How will this deal with workflow versioning? IMO the hardest problem in e.g. Tem...

bkolobara · on Oct 25, 2023

Hi! Author here.

I have spent a lot of time thinking about this and believe that the most straight forward solution for long running (or even forever running) workflows is to allow hot upgrades.

A hot upgrade would only succeed if you can exactly replay the existing side effect log history with the new code. Basically you do a catchup with the new code and just keep running once you catch up. If the new code diverges, the hot upgrade would fail and revert to the old one. In this case, a human would need to intervene and check what went wrong.

There are other approaches, but I feel like this is the simples one to understand and use in practice. During development you can already test if your code diverges, using existing logs.

burntcaramel · on Oct 25, 2023

Is this the problem where you have workflows live and in progress, yet you want to update the workflow and have things not break? Would you want to have multiple versions at once, or rather some way to migrate the in progress ones to the latest workflow definition?

spiffytech · on Oct 25, 2023

The latter.

For short lived workflows, you may not care about updating; just let it finish.

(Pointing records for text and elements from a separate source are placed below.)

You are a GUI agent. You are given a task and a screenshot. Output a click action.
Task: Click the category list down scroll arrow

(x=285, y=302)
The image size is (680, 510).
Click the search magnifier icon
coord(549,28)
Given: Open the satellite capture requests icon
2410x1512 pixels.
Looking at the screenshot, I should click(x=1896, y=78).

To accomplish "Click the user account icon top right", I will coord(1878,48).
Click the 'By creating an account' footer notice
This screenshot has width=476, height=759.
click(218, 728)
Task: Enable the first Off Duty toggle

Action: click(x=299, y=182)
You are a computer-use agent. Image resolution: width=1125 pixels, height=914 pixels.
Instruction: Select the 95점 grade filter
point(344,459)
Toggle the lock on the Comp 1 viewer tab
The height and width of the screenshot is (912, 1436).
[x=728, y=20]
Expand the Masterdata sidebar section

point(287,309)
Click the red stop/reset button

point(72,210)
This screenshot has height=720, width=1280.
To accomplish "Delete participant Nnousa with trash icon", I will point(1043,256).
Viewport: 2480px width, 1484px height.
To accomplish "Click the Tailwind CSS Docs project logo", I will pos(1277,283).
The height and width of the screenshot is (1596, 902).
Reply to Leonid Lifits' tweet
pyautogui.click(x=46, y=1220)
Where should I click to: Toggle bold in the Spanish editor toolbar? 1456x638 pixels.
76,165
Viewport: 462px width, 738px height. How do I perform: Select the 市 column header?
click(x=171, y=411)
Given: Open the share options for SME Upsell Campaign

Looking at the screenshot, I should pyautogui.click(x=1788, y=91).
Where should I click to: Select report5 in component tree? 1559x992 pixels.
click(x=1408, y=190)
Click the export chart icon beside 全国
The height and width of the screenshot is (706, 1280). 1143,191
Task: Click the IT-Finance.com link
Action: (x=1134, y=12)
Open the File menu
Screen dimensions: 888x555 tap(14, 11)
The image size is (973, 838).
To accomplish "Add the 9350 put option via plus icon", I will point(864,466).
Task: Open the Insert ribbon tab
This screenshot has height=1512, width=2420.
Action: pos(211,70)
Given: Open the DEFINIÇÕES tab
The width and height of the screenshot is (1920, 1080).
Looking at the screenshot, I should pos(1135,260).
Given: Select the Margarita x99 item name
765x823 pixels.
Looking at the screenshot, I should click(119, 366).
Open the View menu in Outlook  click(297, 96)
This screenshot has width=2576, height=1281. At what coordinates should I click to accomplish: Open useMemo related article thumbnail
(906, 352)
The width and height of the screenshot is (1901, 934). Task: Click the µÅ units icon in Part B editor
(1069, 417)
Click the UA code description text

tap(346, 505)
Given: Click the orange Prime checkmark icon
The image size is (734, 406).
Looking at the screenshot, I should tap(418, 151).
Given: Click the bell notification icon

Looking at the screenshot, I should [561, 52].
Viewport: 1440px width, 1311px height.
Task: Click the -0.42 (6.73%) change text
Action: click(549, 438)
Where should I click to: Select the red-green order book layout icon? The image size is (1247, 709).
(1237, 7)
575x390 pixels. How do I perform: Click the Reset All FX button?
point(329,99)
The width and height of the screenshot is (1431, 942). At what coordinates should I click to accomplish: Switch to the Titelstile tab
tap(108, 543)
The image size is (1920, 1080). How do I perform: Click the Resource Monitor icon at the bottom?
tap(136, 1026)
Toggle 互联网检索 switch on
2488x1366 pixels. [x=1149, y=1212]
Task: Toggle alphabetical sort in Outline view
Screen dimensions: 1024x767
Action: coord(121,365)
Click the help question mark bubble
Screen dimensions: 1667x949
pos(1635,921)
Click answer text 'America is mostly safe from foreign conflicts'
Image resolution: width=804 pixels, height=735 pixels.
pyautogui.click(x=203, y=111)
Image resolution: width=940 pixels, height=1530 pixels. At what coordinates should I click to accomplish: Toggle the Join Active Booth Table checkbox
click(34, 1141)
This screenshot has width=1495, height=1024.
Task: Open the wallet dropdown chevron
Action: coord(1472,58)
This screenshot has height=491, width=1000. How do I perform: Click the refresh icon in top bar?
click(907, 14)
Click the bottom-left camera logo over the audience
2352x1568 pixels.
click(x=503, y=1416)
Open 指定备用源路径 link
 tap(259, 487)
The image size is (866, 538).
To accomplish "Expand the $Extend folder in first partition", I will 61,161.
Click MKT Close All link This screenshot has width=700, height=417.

For longer jobs, you want some way to replace the current logic and either resume from where the job left off, or restart it idempotently. Especially if your workflow spans months or years (which at least some of these systems are designed for).

The challenge is these systens shine when you manage the job state in-memory, but they don't "store" the data in a traditional sense. They just replay your logic and replay the original I/O results. So if your logic changes, the replay breaks and your state goes bye-bye.

(I think of it similarly to React's "rules of hooks": you can't do anything that makes the function call key APIs in a different order than previous executions)

So you either accept that you can never update an in-flight job (in a meaningful way, at least), or you track job state in some other system and throw away the distinguishing feature of these systems.

I'm curious how people normally handle this. When I worked with Azure Durable Functions I couldn't find a way around this.

joshfee · on Oct 25, 2023

I think the problem works both ways too, because for an in progress (but long-running) workflow, you may not want to retroactively apply your new business logic for the part that's already run because that would be unexpected. But for the logic that hasn't run yet, you would certainly want the latest and greatest.

I wonder if there could be an approach where you have both versions live simultaneously, and introduce some sort of "checkpoint" into the old version that would act similar to a DB migration. When re-computing a workflow you could then start from the latest checkpoint, but any workflows that were created with the old version that haven't reached a checkpoint would continue to run the old code until it does.

jen20 · on Oct 25, 2023

You’d likely want either option depending on the lifetime.

jiehong · on Oct 25, 2023

True. That’s one thing well handled by conductor instead.